The need for some form of transitional arrangement has been backed by business and by Labour.
But Lesley Laird, Labour’s shadow Scottish Secretary, said: “Unfortunately, Tory ministers are still intent on pursuing a race-to-the-bottom Brexit that risks our economy and presents a threat to jobs and investment.
“Labour is clear that jobs and the economy must come first in the Brexit negotiations. We would deliver a job-first Brexit as part of our plan to create a country that works for the many, not the few.”
Labour leader Jeremy Corbyn was also under pressure for his hard stance against continued membership of the EU single market for trade.
Former frontbencher Chuka Umunna, who rebelled over Corbyn’s EU position, said other countries are in the trading area but not the wider union.
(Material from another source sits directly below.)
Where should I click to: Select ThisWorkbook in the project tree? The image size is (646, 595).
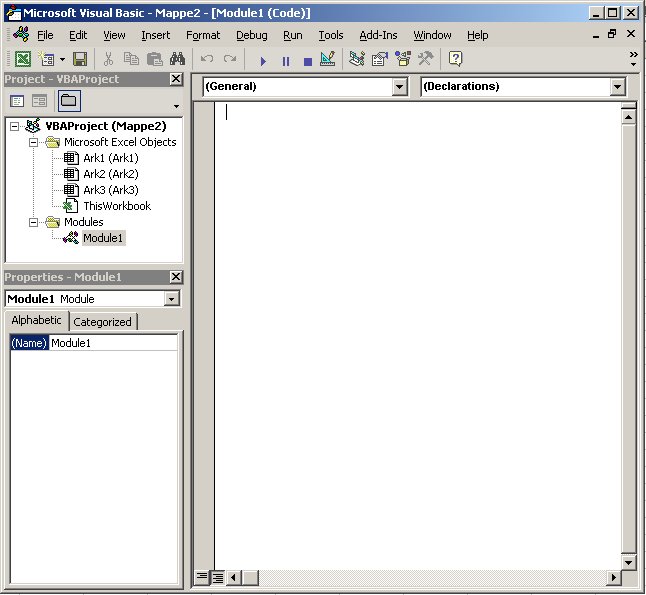[116, 206]
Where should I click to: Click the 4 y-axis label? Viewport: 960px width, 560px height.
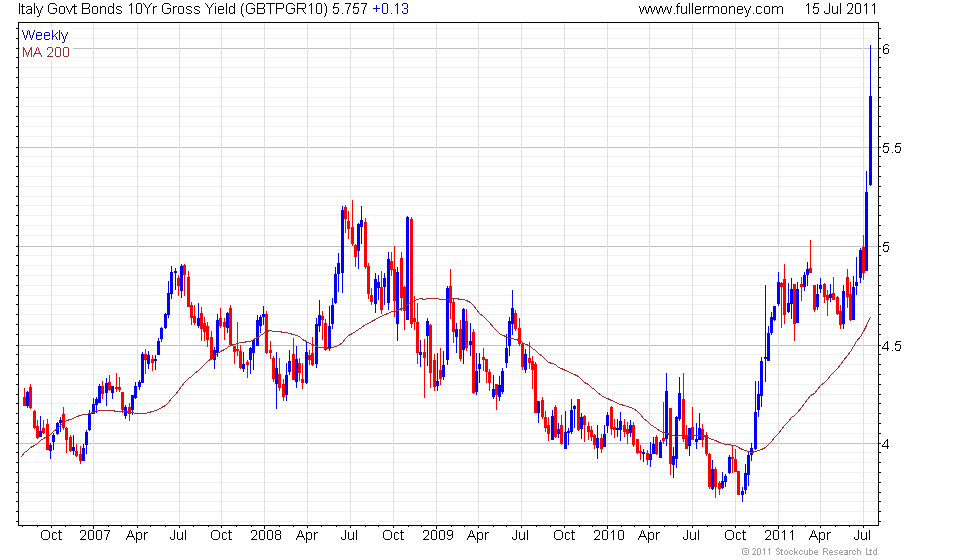[886, 444]
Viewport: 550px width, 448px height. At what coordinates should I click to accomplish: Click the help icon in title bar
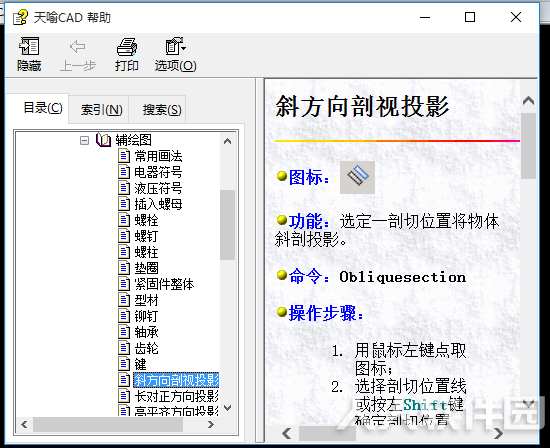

Liberal Democrat leader Vince Cable said he had been in talks with members of the shadow cabinet and Conservative backbenchers over the fight against Brexit and said Labour MPs were being “intimidated” and told to “toe the line or else”.
The party’s Brexit spokesman Tom Brake said: “Jeremy Corbyn’s failure to stand up for the single market is a betrayal of future generations who will suffer most from an extreme Brexit.
“He is parroting the lie used by leading Brexiteers that membership of the single market is the same as staying in the EU.”